Data for locating text and elements
────────────────────

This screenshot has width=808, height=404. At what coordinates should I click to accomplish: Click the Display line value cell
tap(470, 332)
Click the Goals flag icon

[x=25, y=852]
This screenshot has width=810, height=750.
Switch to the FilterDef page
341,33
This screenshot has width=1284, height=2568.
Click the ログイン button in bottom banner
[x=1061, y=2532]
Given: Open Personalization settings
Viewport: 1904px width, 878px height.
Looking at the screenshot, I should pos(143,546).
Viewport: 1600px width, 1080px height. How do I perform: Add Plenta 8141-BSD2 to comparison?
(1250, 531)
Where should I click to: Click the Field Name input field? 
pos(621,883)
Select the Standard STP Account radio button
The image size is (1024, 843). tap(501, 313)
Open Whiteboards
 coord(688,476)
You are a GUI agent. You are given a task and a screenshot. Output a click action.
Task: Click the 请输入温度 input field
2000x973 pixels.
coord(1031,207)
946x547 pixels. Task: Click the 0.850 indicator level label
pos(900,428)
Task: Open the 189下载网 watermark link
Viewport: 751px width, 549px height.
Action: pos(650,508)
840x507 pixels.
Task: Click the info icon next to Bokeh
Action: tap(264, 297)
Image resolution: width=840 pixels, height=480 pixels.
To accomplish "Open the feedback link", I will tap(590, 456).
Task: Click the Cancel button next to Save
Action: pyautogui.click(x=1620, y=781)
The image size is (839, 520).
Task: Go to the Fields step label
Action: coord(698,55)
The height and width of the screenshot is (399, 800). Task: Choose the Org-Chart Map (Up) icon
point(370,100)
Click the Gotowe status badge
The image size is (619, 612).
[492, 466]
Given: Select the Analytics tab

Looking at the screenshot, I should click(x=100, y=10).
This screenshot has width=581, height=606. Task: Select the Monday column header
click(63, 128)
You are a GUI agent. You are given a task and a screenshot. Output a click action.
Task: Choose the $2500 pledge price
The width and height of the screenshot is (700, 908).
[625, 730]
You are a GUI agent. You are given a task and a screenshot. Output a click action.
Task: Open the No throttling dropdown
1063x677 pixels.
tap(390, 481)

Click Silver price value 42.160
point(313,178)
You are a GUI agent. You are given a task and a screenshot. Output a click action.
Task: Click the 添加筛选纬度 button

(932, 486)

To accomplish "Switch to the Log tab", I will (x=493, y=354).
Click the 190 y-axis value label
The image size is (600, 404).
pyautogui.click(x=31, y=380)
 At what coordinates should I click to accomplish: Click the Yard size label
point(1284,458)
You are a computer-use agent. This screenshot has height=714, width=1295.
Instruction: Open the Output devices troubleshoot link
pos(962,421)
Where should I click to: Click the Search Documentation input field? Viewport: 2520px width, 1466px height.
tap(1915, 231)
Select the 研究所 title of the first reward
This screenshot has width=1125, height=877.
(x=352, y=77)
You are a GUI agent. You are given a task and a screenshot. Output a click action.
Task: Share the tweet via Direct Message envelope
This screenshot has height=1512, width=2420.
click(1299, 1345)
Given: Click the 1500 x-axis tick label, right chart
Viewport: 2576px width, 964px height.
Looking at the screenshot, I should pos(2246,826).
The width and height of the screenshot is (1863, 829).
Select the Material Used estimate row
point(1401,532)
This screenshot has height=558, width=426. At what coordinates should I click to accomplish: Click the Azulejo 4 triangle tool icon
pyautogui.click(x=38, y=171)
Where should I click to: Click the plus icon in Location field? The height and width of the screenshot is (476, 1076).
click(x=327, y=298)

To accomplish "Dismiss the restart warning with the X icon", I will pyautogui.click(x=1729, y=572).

────────────────────

- _What you will do_:
Return the data lines unchanged, from the line that contains "Where should I click to: Click the Search" through the end of the data.

- _Solution to this exercise_:
Where should I click to: Click the Search Documentation input field? Viewport: 2520px width, 1466px height.
tap(1915, 231)
Select the 研究所 title of the first reward
This screenshot has width=1125, height=877.
(x=352, y=77)
You are a GUI agent. You are given a task and a screenshot. Output a click action.
Task: Share the tweet via Direct Message envelope
This screenshot has height=1512, width=2420.
click(1299, 1345)
Given: Click the 1500 x-axis tick label, right chart
Viewport: 2576px width, 964px height.
Looking at the screenshot, I should pos(2246,826).
The width and height of the screenshot is (1863, 829).
Select the Material Used estimate row
point(1401,532)
This screenshot has height=558, width=426. At what coordinates should I click to accomplish: Click the Azulejo 4 triangle tool icon
pyautogui.click(x=38, y=171)
Where should I click to: Click the plus icon in Location field? The height and width of the screenshot is (476, 1076).
click(x=327, y=298)

To accomplish "Dismiss the restart warning with the X icon", I will pyautogui.click(x=1729, y=572).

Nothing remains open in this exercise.